Dr. Cornelius grinned again. “But all the same, I see you do not deny it.”
“Well,” said Dr. Harker, interrupting diplomatically, “what have you got to show us, Jonathan?”
“Follow me, gentlemen,” said Dr. Cornelius.
He led them through the building to a set of huge double doors. These opened into a large room, lit by a skylight in the high ceiling. At one side of the room were wooden seats in curved rows and skeletons hung in niches set into the walls. Directly below the skylight was a large table, and on the table, under a stained white cloth, was a corpse.
Dr. Cornelius raised the perforated grip of his cane to his nose and sniffed at the perfume within. The air was heavy with the smell of decay. A fly settled on Tom’s hand and he brushed it away with a shudder. He could not take his eyes from the corpse on the table.
“I gather you examined the first victim of the Death and the Arrow murders, Jonathan?” said Dr. Harker.
“That I did, Josiah,” replied Dr. Cornelius. “Until his mother claimed the body, that is. It was a fascinating case. You know the story?”
“That he had supposedly already been killed by an arrow in the Americas?” said Dr. Harker. “Yes, it’s intriguing, is it not? Do you have anything to add to the story, Jonathan?”
“Well, n
ot very much, I’m afraid. There was one interesting thing, though. The shaft of the arrow had been snapped off before the body came to me, but it was still clear from which direction the arrow had come. A very strange business. . . .”
“I don’t understand,” said Dr. Harker.
“The arrow came from above,” said Dr. Cornelius, pointing upward.
“Extraordinary!” exclaimed Dr. Harker.
“I have the second victim here, if you’d like to see,” said Dr. Cornelius.

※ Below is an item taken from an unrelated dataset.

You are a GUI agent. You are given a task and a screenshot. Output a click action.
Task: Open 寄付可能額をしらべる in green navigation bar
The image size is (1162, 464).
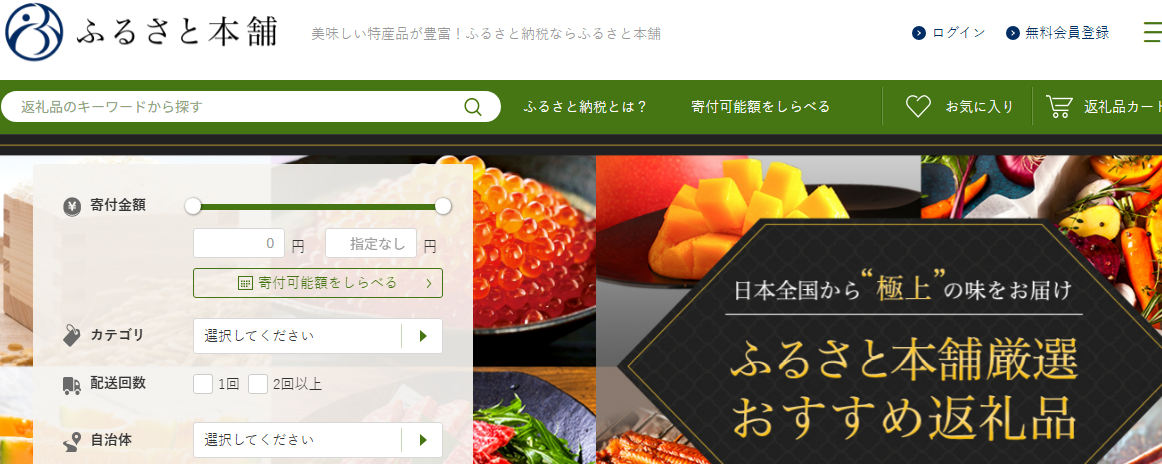coord(760,107)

“Could I? I’d be fascinated.”
“Our man was almost killed some time ago. He carries an old wound on his back, below his right shoulder. I cannot be sure, of course, but I would hazard a guess that it was made by a musket ball.”

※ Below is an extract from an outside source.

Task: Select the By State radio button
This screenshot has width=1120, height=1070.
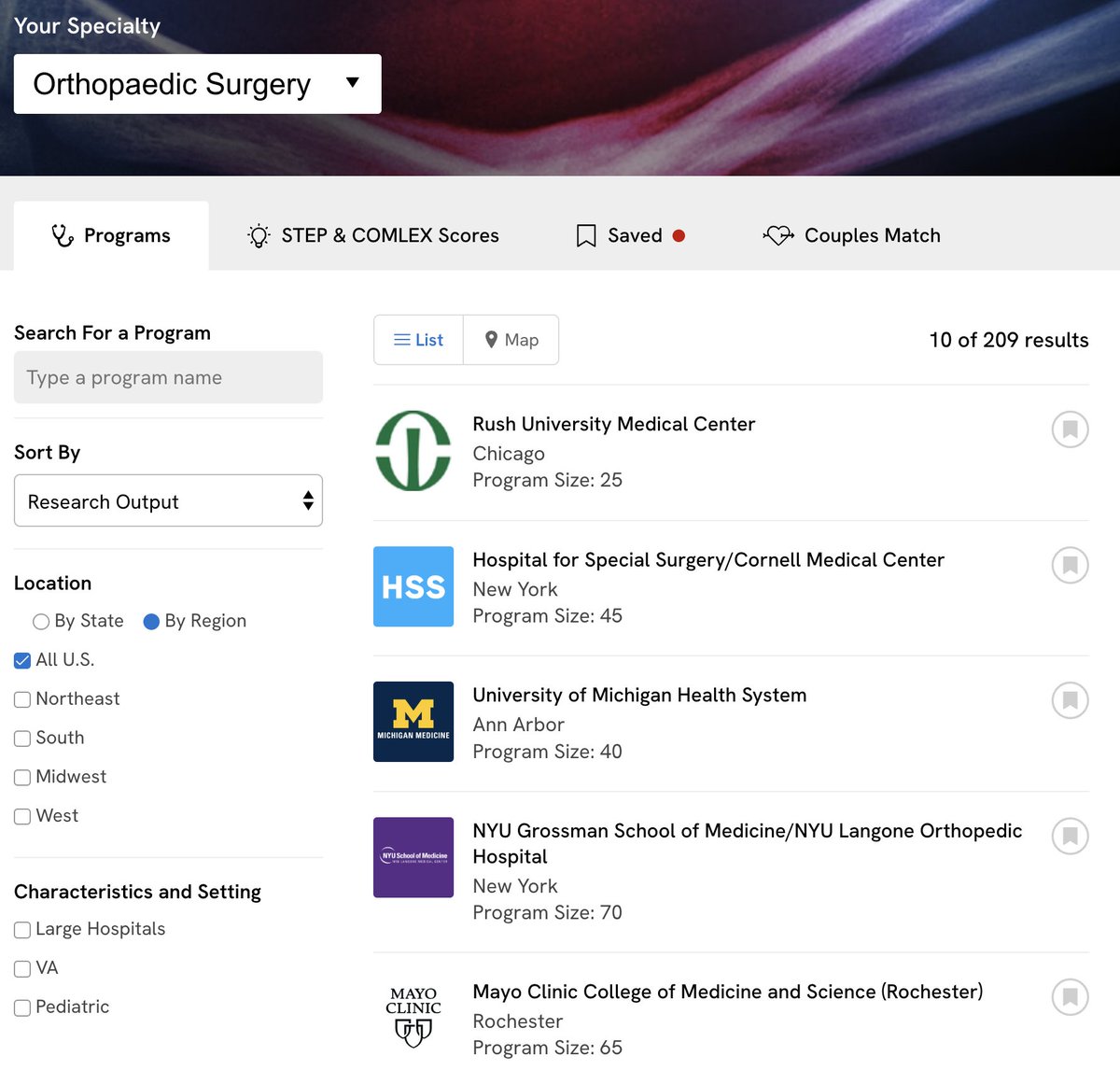Action: tap(41, 621)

“A musket ball?” said Dr. Harker. “Then perhaps he was a soldier, like the first victim. This is very interesting.”
Tom felt a bead of sweat trickle down his face. He had to concentrate to keep the doctors in focus as they pulled back the sheet.
“Some fool has pulled the arrow out of this one, as you can see,” said Dr. Cornelius. “Look at the mess they’ve made. But it would be my guess that once again the arrow was fired from above. . . .”
Tom fell to the floor.
Tom came to on the steps outside Surgeons’ Hall.
“You fainted, lad,” said Dr. Harker. Tom felt well enough to blush. “Good to see some color back in those cheeks,” the doctor continued with a smile. “Can you stand?”
“I think so,” said Tom, rising shakily. “Did Dr. Cornelius tell you anything interesting?”
“Yes, lad. Indeed he did.”
Tom waited for Dr. Harker to continue, but he simply began to walk off in the direction of Fleet Street. “What did he tell you, Doctor?” asked Tom, trotting after him.
“Many things, lad. For one thing, someone broke the arrow that shot our first victim and took away the flight. Odd, don’t you think?”
The whole business seemed odd to Tom, and no part odder than the next, but he said, “Yes, Doctor, very odd,” all the same.